Rancœur

Dans « Rancore » (Rancoeur), publié en 2022, l’écrivain italien Gianrico Carofiglio raconte l’enquête menée par une détective privée, Penelope Spada, sur une présomption de meurtre, et aussi l’effet de ce travail sur sa vie personnelle.

 Penelope Spada est une femme de quarante-cinq ans, sportive, plutôt solitaire, qui vit avec sa chienne dans un appartement à Milan. Elle a été magistrate mais a dû démissionner à la suite d’une enquête irrégulière conclue par un drame cinq ans auparavant. Elle s’est reconvertie en détective privée.

 Une femme lui demande d’enquêter sur la mort de son père, Vittorio Leopardi, un chirurgien en vue à Milan, survenue 3 ans plus tôt. Il avait épousé une jeune femme, de trente ans sa cadette. Celle-ci ne l’aurait-elle pas fait assassiner pour jouir de l’héritage ?

Milan, Parc Sempione

Penelope a une raison particulière d’accepter cette mission. Leopardi était au cœur de l’enquête qui a tourné au fiasco. Il aurait dirigé une loge maçonnique secrète se réunissant au club des amis du cigare, dont l’objet social était de promouvoir l’art de fumer lentement.

 « Pour Vittorio Leopardi, le pouvoir et la hiérarchie étaient fondamentaux. Sa manière de voir le monde et les autres consistait à distinguer constamment entre qui était en-dessous de lui (l’immense majorité), qui était à son niveau (peu), qui était à un niveau plus haut, dans les cas rarissimes dans lesquels il parvenait à admettre une telle éventualité. » Son arrogance suscitait des rancœurs gigantesques, « comme une tumeur inopérable ». A-t-il été tué ? Si oui, ces rancœurs ont-elles quelque chose à voir avec son décès ?

 Penelope éprouve une véritable amitié pour Lisa, la jeune épouse de Leopardi, auprès de qui elle s’est infiltrée, par salle de sport interposée. Elle découvre que Lisa lui ressemble. Mais quel est l’avenir d’une telle amitié, alors qu’elle s’est approchée d’elle parce que la commanditaire de l’enquête la suspecte d’assassinat ?
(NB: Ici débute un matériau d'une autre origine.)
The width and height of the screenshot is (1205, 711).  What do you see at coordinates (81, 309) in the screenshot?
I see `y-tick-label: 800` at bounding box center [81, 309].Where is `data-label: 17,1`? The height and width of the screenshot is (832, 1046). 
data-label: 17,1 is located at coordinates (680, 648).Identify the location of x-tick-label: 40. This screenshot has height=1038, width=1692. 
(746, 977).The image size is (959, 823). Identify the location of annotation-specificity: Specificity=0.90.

 La fin de sa carrière de magistrate a plongé Penelope dans une crise existentielle. Elle n’a jamais vécu de relation stable avec les hommes. « Les hommes avaient toujours eu peur de moi. Depuis que j’étais petite fille. J’étais belle, j’étais intelligente, je semblais invulnérable et eux, même s’ils se le cachaient à eux-mêmes, étaient épouvantés. Cela me gratifiait, me donnait du pouvoir, m’excitait. Surtout, cela me permettait de chasser au loin mon angoisse, me permettait de l’oublier en croyant l’avoir supprimée. » Penelope rencontre dans un parc public Alessandro, auprès de qui elle peut se confier. Lui n’a pas peur, constate-t-elle.

Gianrico Carofiglio

Penelope Spada est une sorte de double de l’auteur, Gianrico Carofiglio. Né en 1961, il a été magistrat, consultant pour la Commission parlementaire antimafia, sénateur dans le groupe du Parti Démocrate avant de se consacrer à l’écriture. Comme Penelope, il a pratiqué le sport à haut niveau : elle dans le saut à perche, lui dans le karaté.

 « Que veulent les victimes de délits ? », se demande Penelope. « Les personnes blessées par le crime, celles qui ont perdu leurs êtres chers ou leur dignité. La punition des coupables ? Bien sûr, cela aussi. Mais la punition – la vengeance plus ou moins régulée par les lois – est en grande partie une illusion d’optique. Ce que les victimes veulent vraiment, c’est la vérité. » Son roman livre-t-il la clé de la mort de Vittorio Leopardi ? Il pourrait servir d’introduction à un exposé sur la justice restaurative.